▶ **DATA SECTION**
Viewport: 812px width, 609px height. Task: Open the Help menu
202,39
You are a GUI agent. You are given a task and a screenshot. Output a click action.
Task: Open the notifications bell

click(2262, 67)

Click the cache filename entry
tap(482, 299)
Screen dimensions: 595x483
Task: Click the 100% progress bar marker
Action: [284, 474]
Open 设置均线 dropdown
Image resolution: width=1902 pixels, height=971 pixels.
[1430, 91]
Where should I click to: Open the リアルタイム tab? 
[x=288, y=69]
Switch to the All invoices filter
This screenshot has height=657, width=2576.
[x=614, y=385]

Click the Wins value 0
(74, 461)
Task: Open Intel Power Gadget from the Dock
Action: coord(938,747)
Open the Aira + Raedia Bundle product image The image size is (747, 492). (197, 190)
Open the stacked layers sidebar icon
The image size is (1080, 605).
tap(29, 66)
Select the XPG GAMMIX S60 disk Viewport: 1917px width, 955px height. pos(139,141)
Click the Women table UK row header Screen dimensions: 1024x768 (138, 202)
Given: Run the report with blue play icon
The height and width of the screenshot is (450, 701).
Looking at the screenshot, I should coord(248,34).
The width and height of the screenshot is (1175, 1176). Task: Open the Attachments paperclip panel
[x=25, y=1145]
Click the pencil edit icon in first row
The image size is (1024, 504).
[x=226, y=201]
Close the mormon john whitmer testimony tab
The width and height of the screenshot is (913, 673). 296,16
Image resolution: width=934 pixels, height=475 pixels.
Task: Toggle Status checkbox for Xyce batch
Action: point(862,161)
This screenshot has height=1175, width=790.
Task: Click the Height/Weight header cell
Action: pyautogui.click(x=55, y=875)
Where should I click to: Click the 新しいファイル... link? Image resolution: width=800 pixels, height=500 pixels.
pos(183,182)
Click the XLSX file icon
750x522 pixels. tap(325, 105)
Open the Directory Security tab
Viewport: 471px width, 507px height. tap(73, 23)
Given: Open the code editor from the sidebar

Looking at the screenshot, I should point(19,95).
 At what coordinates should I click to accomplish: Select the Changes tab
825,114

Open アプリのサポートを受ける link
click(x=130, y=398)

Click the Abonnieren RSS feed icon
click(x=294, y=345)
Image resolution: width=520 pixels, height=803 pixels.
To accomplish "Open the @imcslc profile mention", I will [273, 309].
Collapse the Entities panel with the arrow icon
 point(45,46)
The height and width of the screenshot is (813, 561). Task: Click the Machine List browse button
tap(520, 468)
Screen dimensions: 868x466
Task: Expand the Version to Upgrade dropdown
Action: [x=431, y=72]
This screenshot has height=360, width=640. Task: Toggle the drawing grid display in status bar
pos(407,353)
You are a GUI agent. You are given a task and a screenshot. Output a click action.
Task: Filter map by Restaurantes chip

▶ **WORK TO COMPLETE**
Please reproduce each entry exactly as it appears.

▶ **EXERCISE RESULT**
Viewport: 812px width, 609px height. Task: Open the Help menu
202,39
You are a GUI agent. You are given a task and a screenshot. Output a click action.
Task: Open the notifications bell

click(2262, 67)

Click the cache filename entry
tap(482, 299)
Screen dimensions: 595x483
Task: Click the 100% progress bar marker
Action: [284, 474]
Open 设置均线 dropdown
Image resolution: width=1902 pixels, height=971 pixels.
[1430, 91]
Where should I click to: Open the リアルタイム tab? 
[x=288, y=69]
Switch to the All invoices filter
This screenshot has height=657, width=2576.
[x=614, y=385]

Click the Wins value 0
(74, 461)
Task: Open Intel Power Gadget from the Dock
Action: coord(938,747)
Open the Aira + Raedia Bundle product image The image size is (747, 492). (197, 190)
Open the stacked layers sidebar icon
The image size is (1080, 605).
tap(29, 66)
Select the XPG GAMMIX S60 disk Viewport: 1917px width, 955px height. pos(139,141)
Click the Women table UK row header Screen dimensions: 1024x768 (138, 202)
Given: Run the report with blue play icon
The height and width of the screenshot is (450, 701).
Looking at the screenshot, I should coord(248,34).
The width and height of the screenshot is (1175, 1176). Task: Open the Attachments paperclip panel
[x=25, y=1145]
Click the pencil edit icon in first row
The image size is (1024, 504).
[x=226, y=201]
Close the mormon john whitmer testimony tab
The width and height of the screenshot is (913, 673). 296,16
Image resolution: width=934 pixels, height=475 pixels.
Task: Toggle Status checkbox for Xyce batch
Action: point(862,161)
This screenshot has height=1175, width=790.
Task: Click the Height/Weight header cell
Action: pyautogui.click(x=55, y=875)
Where should I click to: Click the 新しいファイル... link? Image resolution: width=800 pixels, height=500 pixels.
pos(183,182)
Click the XLSX file icon
750x522 pixels. tap(325, 105)
Open the Directory Security tab
Viewport: 471px width, 507px height. tap(73, 23)
Given: Open the code editor from the sidebar

Looking at the screenshot, I should point(19,95).
 At what coordinates should I click to accomplish: Select the Changes tab
825,114

Open アプリのサポートを受ける link
click(x=130, y=398)

Click the Abonnieren RSS feed icon
click(x=294, y=345)
Image resolution: width=520 pixels, height=803 pixels.
To accomplish "Open the @imcslc profile mention", I will [273, 309].
Collapse the Entities panel with the arrow icon
 point(45,46)
The height and width of the screenshot is (813, 561). Task: Click the Machine List browse button
tap(520, 468)
Screen dimensions: 868x466
Task: Expand the Version to Upgrade dropdown
Action: [x=431, y=72]
This screenshot has height=360, width=640. Task: Toggle the drawing grid display in status bar
pos(407,353)
You are a GUI agent. You are given a task and a screenshot. Output a click action.
Task: Filter map by Restaurantes chip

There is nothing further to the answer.